You should tell your boyfriend to keep his mouth shut.

To put it blunt.

Also, take into thought WHY he's making it his business.

Red flags much?


----------



## sadwithouthim (Dec 8, 2011)

I agree with UpnOver...red flags but I do know you need to protect yourself too. It has taken me a long time to learn this so just be certain you got your fair share. I do believe this is none of you boyfriend's business at this time. I understand it could be him looking out for you but telling you to screw your stbx financially isn't right either especially if the divorce is mutual. Get good legal advice and use your head to protect you and your children's future, but trust your morals as well.


----------



## jdlash (Jun 18, 2012)

I'd dump the boyfriend.

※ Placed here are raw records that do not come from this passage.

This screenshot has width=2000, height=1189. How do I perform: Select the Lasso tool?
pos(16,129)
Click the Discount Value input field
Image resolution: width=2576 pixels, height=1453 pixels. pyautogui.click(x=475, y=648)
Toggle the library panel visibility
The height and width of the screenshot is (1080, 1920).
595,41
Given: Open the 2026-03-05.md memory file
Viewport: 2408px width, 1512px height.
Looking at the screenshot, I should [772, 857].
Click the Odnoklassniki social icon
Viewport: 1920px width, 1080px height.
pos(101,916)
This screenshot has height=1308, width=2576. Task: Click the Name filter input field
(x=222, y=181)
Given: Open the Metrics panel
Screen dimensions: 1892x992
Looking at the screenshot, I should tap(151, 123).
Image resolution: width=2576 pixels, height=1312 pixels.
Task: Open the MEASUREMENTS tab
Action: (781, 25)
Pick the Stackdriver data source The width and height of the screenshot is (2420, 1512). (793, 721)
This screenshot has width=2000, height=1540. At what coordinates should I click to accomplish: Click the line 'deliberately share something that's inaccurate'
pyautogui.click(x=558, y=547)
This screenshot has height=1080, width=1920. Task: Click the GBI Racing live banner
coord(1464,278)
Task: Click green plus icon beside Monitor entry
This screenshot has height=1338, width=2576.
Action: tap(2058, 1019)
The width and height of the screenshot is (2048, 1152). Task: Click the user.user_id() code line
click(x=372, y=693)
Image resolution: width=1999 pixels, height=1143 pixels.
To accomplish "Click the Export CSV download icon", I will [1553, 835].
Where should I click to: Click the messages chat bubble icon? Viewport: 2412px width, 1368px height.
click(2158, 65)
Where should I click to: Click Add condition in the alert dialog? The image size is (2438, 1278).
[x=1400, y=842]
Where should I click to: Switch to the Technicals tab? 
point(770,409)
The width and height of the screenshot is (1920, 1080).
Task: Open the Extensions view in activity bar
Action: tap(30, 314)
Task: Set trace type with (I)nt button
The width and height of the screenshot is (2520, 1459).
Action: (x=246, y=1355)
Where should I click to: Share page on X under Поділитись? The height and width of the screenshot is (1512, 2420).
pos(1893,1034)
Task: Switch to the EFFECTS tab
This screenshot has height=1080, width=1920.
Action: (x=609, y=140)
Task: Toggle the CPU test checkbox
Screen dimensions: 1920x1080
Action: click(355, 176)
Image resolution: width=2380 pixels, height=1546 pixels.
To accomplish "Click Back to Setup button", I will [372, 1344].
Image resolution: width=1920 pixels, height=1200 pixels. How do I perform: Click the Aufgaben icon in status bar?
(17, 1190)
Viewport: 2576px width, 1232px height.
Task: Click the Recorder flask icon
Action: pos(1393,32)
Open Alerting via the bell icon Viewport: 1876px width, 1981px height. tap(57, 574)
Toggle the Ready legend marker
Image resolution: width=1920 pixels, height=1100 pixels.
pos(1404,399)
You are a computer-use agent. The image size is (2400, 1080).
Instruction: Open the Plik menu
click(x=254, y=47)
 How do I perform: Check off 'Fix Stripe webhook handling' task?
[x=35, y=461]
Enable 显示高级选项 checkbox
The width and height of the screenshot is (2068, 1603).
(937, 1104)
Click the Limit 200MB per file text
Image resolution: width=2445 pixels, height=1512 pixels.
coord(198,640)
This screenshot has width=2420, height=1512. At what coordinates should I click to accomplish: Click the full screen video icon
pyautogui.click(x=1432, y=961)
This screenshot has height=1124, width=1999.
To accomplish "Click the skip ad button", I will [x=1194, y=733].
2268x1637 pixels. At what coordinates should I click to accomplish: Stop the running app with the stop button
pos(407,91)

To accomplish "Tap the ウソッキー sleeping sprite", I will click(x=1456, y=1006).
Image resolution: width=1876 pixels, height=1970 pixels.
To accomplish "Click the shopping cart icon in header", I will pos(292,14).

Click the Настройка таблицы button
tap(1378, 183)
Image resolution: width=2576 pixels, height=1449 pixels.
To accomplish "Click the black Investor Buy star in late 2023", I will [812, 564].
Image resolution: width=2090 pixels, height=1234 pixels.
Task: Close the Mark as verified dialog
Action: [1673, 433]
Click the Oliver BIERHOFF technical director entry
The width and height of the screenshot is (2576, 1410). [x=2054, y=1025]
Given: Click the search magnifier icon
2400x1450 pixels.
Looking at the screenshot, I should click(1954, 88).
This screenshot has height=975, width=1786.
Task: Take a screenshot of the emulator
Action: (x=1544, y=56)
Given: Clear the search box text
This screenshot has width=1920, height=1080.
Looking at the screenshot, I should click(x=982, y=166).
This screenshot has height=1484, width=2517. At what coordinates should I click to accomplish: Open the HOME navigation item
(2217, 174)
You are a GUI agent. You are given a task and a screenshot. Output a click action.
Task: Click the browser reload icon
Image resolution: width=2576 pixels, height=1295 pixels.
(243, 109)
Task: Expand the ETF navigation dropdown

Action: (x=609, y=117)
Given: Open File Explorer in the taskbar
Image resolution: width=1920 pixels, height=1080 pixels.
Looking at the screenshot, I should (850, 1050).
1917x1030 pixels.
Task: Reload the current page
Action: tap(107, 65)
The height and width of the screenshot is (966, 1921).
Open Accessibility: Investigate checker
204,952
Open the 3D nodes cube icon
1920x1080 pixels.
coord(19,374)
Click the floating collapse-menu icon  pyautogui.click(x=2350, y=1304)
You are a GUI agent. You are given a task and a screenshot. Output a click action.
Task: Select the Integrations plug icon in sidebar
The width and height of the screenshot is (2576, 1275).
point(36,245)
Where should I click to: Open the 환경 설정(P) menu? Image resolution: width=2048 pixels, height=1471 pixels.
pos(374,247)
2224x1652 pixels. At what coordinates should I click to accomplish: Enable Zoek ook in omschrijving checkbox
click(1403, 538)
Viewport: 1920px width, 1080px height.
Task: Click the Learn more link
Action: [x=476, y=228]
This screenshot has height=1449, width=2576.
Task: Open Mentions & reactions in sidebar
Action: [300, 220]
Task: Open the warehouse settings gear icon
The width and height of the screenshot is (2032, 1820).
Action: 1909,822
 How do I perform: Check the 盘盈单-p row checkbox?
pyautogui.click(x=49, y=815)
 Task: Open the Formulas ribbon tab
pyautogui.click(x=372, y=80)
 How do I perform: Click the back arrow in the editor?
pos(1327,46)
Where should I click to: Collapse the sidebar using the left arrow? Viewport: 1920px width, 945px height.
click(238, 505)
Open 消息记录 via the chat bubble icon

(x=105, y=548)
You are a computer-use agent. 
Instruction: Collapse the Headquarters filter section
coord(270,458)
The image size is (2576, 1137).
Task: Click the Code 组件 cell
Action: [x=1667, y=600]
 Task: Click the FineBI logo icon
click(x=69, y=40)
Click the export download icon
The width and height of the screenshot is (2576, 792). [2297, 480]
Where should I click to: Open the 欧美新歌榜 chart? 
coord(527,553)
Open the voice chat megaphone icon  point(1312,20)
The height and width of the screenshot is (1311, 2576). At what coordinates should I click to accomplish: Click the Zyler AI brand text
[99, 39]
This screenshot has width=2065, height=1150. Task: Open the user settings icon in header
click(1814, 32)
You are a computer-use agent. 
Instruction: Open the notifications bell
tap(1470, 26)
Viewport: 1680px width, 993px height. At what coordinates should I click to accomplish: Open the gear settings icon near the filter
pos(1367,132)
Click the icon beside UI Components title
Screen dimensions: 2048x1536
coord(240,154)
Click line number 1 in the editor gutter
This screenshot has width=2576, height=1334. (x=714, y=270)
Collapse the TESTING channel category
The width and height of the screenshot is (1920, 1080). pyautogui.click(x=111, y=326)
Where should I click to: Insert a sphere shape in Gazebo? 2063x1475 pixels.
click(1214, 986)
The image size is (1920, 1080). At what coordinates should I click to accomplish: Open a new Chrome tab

He throws up some serious red flags.


----------



## 06Daddio08 (Jul 26, 2012)

My apologies, I was at the gym when I read this (between sets) and I had to say something.

After re-reading it, this boyfriend of yours right off the hop is a hack job.

YOU yourself just stated that so far the divorce is amicable and everything is a'okay.

Apparently you are currently in a 'happy' relationship and so is your ex husband.

So then why is it in this 'happy' relationship is your now boyfriend trying to screw up your amicable divorce?

He clearly doesn't want any responsibilities and unfortunately for him getting involved with a divorced woman who has kids does carry responsibilities of it's own.

Would you care to let us know why your previous marriage failed? Maybe we can help you prevent the same from happening again.


----------